Chunking tutorial#

The end goal when using the ACCESS-NRI catalog is to open some data as an xarray dataset(s) for analysis. The Intake-ESM datastore methods to_dask and to_dataset_dict return xarray datasets backed by dask arrays.

Note

If you don’t know what a dask array is, check out the dask array documentation here

Intake-ESM uses xarray.open_dataset to open datasets. By default, the argument chunks={} is used, which gives the following chunking:

  • xarray < v2023.09.0: a single chunk per file

  • xarray >= v2023.09.0: the “preferred” chunking for the file type being opened, which for NetCDF4 is the chunking on disk.

In some cases, these defaults may produce poor chunk sizes for the subsequent analysis.

In this tutorial, we briefly demonstrate how one might go about choosing and setting the dask chunk size when opening some data using the ACCESS-NRI catalog.
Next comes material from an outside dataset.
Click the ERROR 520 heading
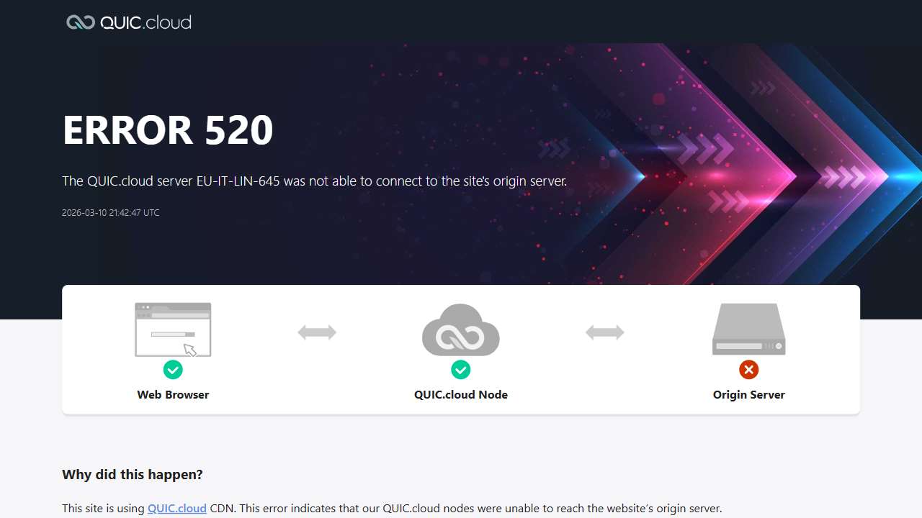Image resolution: width=922 pixels, height=518 pixels. 168,130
This tutorial may be relevant to users wanting to open and work with some of the particularly large data products in the catalog, where careful consideration of chunking can make the difference between an analysis running or crashing. You can download the Jupyter notebook rendered below from here and run it yourself in an NCI ARE instance.

import warnings
warnings.filterwarnings("ignore") # Suppress warnings for these docs

General advice#

Before diving into the tutorial, it’s worth touching on a few important considerations when choosing dask chunk sizes:

  • Dask will distribute work (i.e. your analysis) on different chunks to different workers. If chunks are too small, the overhead burden of coordinating all the chunks starts to become significant. If chunk sizes are too large, your workers are likely to run out of memory. For typical dask cluster configurations, a good rule-of-thumb is to aim for chunk sizes between 100 MB and 1 GB.

  • It’s important to consider the analysis you’re wanting to do when choosing chunk sizes. In general, you want to avoid dask having to pass data between workers. Think about how you can chunk your data so that each worker can do your analysis more-or-less independently of other workers. For example, if you’re only doing operations in time, it may make sense to chunk your data along the spatial dimensions.

  • The chunking of the files on disk is an important factor. The majorioty of the files that comprise the data products in the ACCESS-NRI catalog are chunked NetCDF4 files. Dask chunks should be multiples of the NetCDF chunks to avoid dask having to read the same data repeatedly, which can be expensive.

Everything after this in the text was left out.